## WHAT YOU NEED TO DO
What follows is a block of records; reproduce all of it verbatim.

........

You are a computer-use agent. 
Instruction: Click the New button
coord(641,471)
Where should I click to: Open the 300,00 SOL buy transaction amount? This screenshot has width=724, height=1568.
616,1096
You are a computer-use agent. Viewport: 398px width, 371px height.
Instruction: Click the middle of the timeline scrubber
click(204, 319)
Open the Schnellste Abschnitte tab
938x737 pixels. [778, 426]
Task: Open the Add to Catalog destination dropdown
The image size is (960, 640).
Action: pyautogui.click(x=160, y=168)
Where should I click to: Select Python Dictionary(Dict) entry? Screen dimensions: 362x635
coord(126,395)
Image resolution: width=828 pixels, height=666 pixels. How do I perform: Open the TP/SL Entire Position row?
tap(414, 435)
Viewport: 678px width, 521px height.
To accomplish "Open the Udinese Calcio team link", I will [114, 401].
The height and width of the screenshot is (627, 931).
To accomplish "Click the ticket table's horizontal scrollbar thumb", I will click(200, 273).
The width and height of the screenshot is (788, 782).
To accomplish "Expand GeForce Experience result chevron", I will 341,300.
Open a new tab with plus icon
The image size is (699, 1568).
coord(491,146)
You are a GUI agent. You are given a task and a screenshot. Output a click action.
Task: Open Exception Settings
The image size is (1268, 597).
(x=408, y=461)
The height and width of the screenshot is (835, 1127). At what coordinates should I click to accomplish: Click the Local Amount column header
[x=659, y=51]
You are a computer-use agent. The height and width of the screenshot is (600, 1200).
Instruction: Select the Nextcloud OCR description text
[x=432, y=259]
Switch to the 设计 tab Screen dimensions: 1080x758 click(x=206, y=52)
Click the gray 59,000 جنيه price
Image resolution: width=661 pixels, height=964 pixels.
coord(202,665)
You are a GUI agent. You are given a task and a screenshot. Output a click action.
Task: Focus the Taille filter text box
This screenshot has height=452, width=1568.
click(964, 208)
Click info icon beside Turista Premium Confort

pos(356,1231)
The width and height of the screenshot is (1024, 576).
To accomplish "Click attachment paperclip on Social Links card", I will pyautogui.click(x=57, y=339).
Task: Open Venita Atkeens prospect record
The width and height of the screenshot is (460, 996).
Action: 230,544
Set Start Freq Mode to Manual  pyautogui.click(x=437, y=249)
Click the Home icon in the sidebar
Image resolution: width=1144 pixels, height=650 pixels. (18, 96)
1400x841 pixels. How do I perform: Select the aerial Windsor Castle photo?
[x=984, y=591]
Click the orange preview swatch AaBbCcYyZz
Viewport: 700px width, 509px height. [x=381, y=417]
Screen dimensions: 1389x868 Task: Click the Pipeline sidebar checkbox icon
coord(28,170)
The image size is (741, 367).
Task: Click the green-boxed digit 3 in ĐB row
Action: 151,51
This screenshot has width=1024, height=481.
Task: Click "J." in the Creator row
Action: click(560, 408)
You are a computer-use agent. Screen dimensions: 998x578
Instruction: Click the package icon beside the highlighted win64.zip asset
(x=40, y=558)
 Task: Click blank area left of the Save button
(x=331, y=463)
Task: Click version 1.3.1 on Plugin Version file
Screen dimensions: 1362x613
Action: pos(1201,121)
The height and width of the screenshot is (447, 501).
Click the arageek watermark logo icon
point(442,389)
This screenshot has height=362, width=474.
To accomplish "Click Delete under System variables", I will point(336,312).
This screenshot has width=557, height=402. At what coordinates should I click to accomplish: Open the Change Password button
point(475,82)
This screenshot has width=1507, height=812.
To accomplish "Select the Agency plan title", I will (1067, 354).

........

## SOLUTION TO THIS TASK
You are a computer-use agent. 
Instruction: Click the New button
coord(641,471)
Where should I click to: Open the 300,00 SOL buy transaction amount? This screenshot has width=724, height=1568.
616,1096
You are a computer-use agent. Viewport: 398px width, 371px height.
Instruction: Click the middle of the timeline scrubber
click(204, 319)
Open the Schnellste Abschnitte tab
938x737 pixels. [778, 426]
Task: Open the Add to Catalog destination dropdown
The image size is (960, 640).
Action: pyautogui.click(x=160, y=168)
Where should I click to: Select Python Dictionary(Dict) entry? Screen dimensions: 362x635
coord(126,395)
Image resolution: width=828 pixels, height=666 pixels. How do I perform: Open the TP/SL Entire Position row?
tap(414, 435)
Viewport: 678px width, 521px height.
To accomplish "Open the Udinese Calcio team link", I will [114, 401].
The height and width of the screenshot is (627, 931).
To accomplish "Click the ticket table's horizontal scrollbar thumb", I will click(200, 273).
The width and height of the screenshot is (788, 782).
To accomplish "Expand GeForce Experience result chevron", I will 341,300.
Open a new tab with plus icon
The image size is (699, 1568).
coord(491,146)
You are a GUI agent. You are given a task and a screenshot. Output a click action.
Task: Open Exception Settings
The image size is (1268, 597).
(x=408, y=461)
The height and width of the screenshot is (835, 1127). At what coordinates should I click to accomplish: Click the Local Amount column header
[x=659, y=51]
You are a computer-use agent. The height and width of the screenshot is (600, 1200).
Instruction: Select the Nextcloud OCR description text
[x=432, y=259]
Switch to the 设计 tab Screen dimensions: 1080x758 click(x=206, y=52)
Click the gray 59,000 جنيه price
Image resolution: width=661 pixels, height=964 pixels.
coord(202,665)
You are a GUI agent. You are given a task and a screenshot. Output a click action.
Task: Focus the Taille filter text box
This screenshot has height=452, width=1568.
click(964, 208)
Click info icon beside Turista Premium Confort

pos(356,1231)
The width and height of the screenshot is (1024, 576).
To accomplish "Click attachment paperclip on Social Links card", I will pyautogui.click(x=57, y=339).
Task: Open Venita Atkeens prospect record
The width and height of the screenshot is (460, 996).
Action: 230,544
Set Start Freq Mode to Manual  pyautogui.click(x=437, y=249)
Click the Home icon in the sidebar
Image resolution: width=1144 pixels, height=650 pixels. (18, 96)
1400x841 pixels. How do I perform: Select the aerial Windsor Castle photo?
[x=984, y=591]
Click the orange preview swatch AaBbCcYyZz
Viewport: 700px width, 509px height. [x=381, y=417]
Screen dimensions: 1389x868 Task: Click the Pipeline sidebar checkbox icon
coord(28,170)
The image size is (741, 367).
Task: Click the green-boxed digit 3 in ĐB row
Action: 151,51
This screenshot has width=1024, height=481.
Task: Click "J." in the Creator row
Action: click(560, 408)
You are a computer-use agent. Screen dimensions: 998x578
Instruction: Click the package icon beside the highlighted win64.zip asset
(x=40, y=558)
 Task: Click blank area left of the Save button
(x=331, y=463)
Task: Click version 1.3.1 on Plugin Version file
Screen dimensions: 1362x613
Action: pos(1201,121)
The height and width of the screenshot is (447, 501).
Click the arageek watermark logo icon
point(442,389)
This screenshot has height=362, width=474.
To accomplish "Click Delete under System variables", I will point(336,312).
This screenshot has width=557, height=402. At what coordinates should I click to accomplish: Open the Change Password button
point(475,82)
This screenshot has width=1507, height=812.
To accomplish "Select the Agency plan title", I will (1067, 354).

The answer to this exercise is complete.